米金利15年ぶり高さ更新 FRBタカ派ならS&P500下落も
アメリカの長期金利がFRBの経済見通し公表を前に高値を更新した。円安ドル高やSP500下落の前触れともとらえられる。
アメリカの金利水準に上昇圧力がかかっている。19日のニューヨーク市場では長期金利(10年物米国債利回り)が15年10か月ぶりの高さを更新。米連邦準備制度理事会(FRB)が政策金利の見通しを示す20日を控え、金利の先高観が強まっている形だ。20日のFRBのメッセージから利上げに前向きなタカ派の姿勢が感じられれば、円安ドル高やS&P500種株価指数の下落といった反応が出る可能性がある。19日の外国為替市場や株式相場は小幅な値動きだっただけに、同時に進んだ金利上昇は嵐の前触れともとらえられそうだ。
アメリカの長期金利は2007年11月6日以来の水準
19日のニューヨーク債券市場の長期金利の終値は前日比0.048ポイント高の4.367%。8月21日につけた直近の高値(4.342%)を更新した。長期金利がこの水準に到達するのは2007年11月6日(4.380%)以来となる。
FRBは20日までの連邦公開市場委員会(FOMC)での利上げ見送りが確実視されており、金融市場の注目はFOMC後に発表される経済見通しに集まる。前回の経済見通しが示された6月のFOMCでは1年5か月ぶりに利上げが見送られたが、経済見通しは年内に2度の利上げを示唆。それまでは年内1度の利上げが想定されていただけに、金融市場にとってサプライズとなり、その後の金利上昇の要因となった。

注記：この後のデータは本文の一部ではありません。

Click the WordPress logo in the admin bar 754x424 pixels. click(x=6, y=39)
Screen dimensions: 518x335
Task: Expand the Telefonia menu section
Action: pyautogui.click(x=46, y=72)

現在の金融市場では追加利上げをめぐる意見は割れているようだ。CMEグループのデータによると、年内の追加利上げについて投資家の動向から算出される確率は4割程度。一方、2024年6月の段階で政策金利が現状よりも低くなっている確率は5割程度あると見積もられている。こうした見立てと比べて、20日に発表される経済見通しが利上げに前向きだと判断されれば、金融市場での金利の先高観がさらに強まる可能性がある。
FRBの見通しがタカ派なら円安ドル高や株安の進行も
金利が上昇すればドル円相場(USD/JPY)では円が売られてドルが買われる材料になりそうだ。6月に年内2度の利上げが示唆された際は、その後の円安ドル高進行のきっかけとなった。一方、株式市場では金利の高さは株価を下押しする要因とされる。S&P500(SPX)は2023年上半期に16%上昇したが、長期金利の4%超えが定着した8月以降は横ばいの状態が続いている。
19日のニューヨーク市場のドル円相場は0.26円の円安ドル高という小幅な値動き。株式市場でもS&P500が小幅安で終わった。それだけに債券市場での長期金利上昇は嵐の予兆ともとらえられ、FRBが示す経済見通しの内容次第で相場が大きく動く筋書きも想定される。